### [Documento fuente]

++++++++

Mohamed VI
¡Qué bien se está en París!
Sólo he estado una vez en Marruecos, a principios de los 90 y (casi) obligado por mi novia de entonces, y nunca he vuelto a poner los pies allí. A ella le encantaba lo que entonces se conocía como bajarse al moro y yo (the power of love, ya se sabe) me dejé convencer. La verdad es que me lo acabé pasando bastante bien y conocí a algunos personajes singulares, pero llegué rápidamente a la conclusión de que aquel país, dicho sea sin ánimo de ofender, no era para mí. Igual soy demasiado occidental, no sé, o un reaccionario que piensa, como Kipling, que East is east and west is west, pero no creo, ya que me ha pasado lo mismo en otros lugares que, en teoría, tenían más que ver conmigo.

++++++++

### [Datos sin procesar]
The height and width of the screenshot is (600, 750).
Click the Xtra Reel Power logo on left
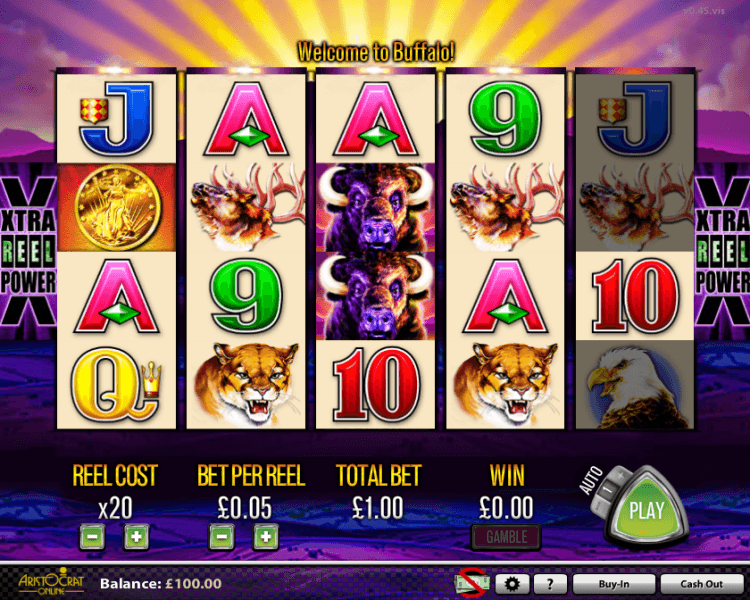pyautogui.click(x=28, y=253)
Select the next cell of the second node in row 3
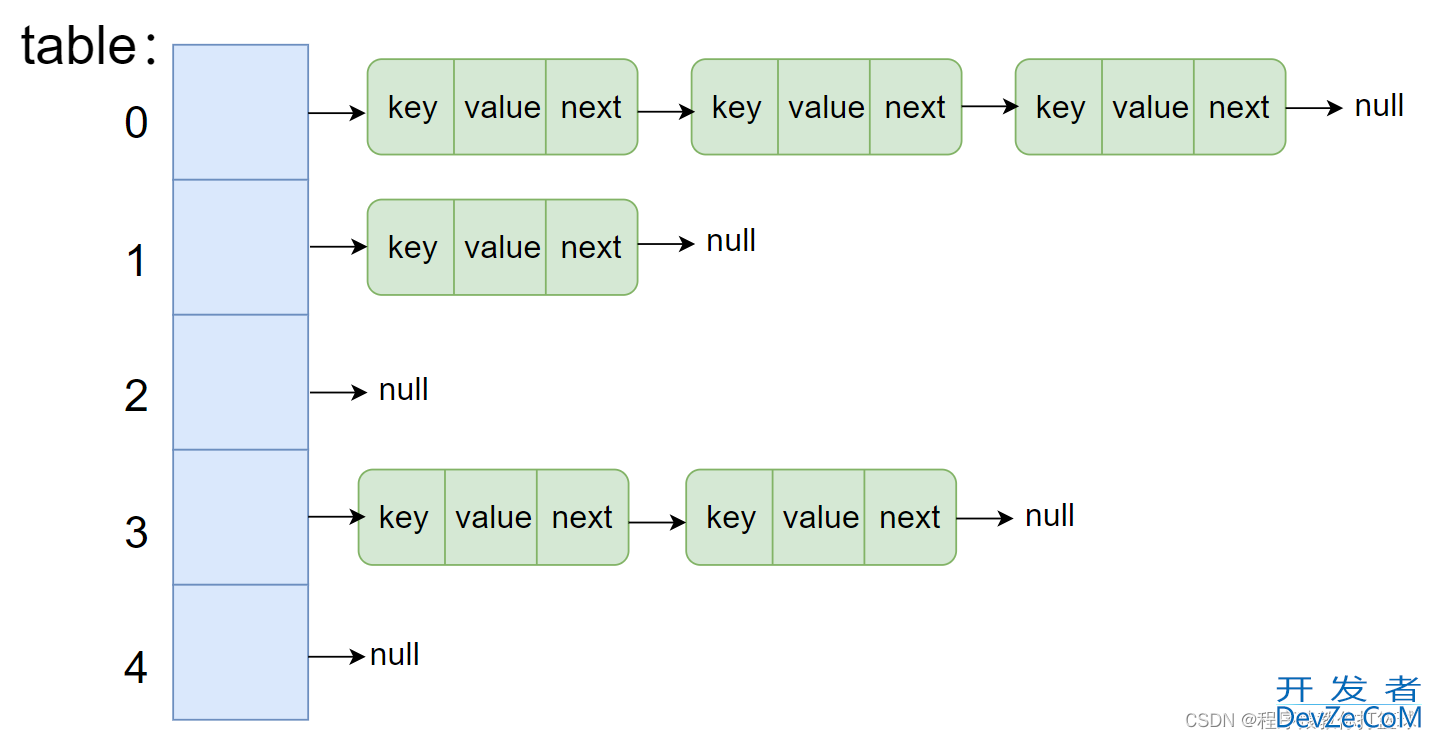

++++++++

### [Consigna 1]
Cambia "novia" por "pareja" y reproduce el texto sobre Marruecos desde "Sólo he estado" hasta "que ver conmigo.", ambos incluidos.
### [Consigna 2]
Según el texto sobre Marruecos, ¿por qué quien escribe no cree que su rechazo a ese país se deba a ser demasiado occidental o reaccionario? Responde en una a tres oraciones.
### [Consigna 3]
Prosigue el texto sobre el viaje a Marruecos a partir de su última oración.

### [Respuesta final 1]
Sólo he estado una vez en Marruecos, a principios de los 90 y (casi) obligado por mi pareja de entonces, y nunca he vuelto a poner los pies allí. A ella le encantaba lo que entonces se conocía como bajarse al moro y yo (the power of love, ya se sabe) me dejé convencer. La verdad es que me lo acabé pasando bastante bien y conocí a algunos personajes singulares, pero llegué rápidamente a la conclusión de que aquel país, dicho sea sin ánimo de ofender, no era para mí. Igual soy demasiado occidental, no sé, o un reaccionario que piensa, como Kipling, que East is east and west is west, pero no creo, ya que me ha pasado lo mismo en otros lugares que, en teoría, tenían más que ver conmigo.

### [Respuesta final 2]
Quien escribe no lo cree porque le ha pasado lo mismo en otros lugares. En teoría, esos lugares tenían más que ver con su persona.

### [Respuesta final 3]
Como les decía, nunca he vuelto a Marruecos. Peor para mí. O no. En cualquier caso, creo que estoy en mi derecho de seleccionar los países que visito. Lo que ya me parece más raro es que el rey de Marruecos, Mohamed VI (nombre completo: Sidi Mohamed ben el Hasán ben Mohamed ben Yusef Alaui), tenga la curiosa costumbre de pasar todo el tiempo posible fuera de su país (en el 2022 se tiró 200 días en el extranjero). Igual le desagradan sus compatriotas. O está muy a gusto en el apartamento parisino de 1.000 metros cuadrados y con vistas a la torre Eiffel que compró en octubre de 2020 por el módico precio de 80 millones de euros.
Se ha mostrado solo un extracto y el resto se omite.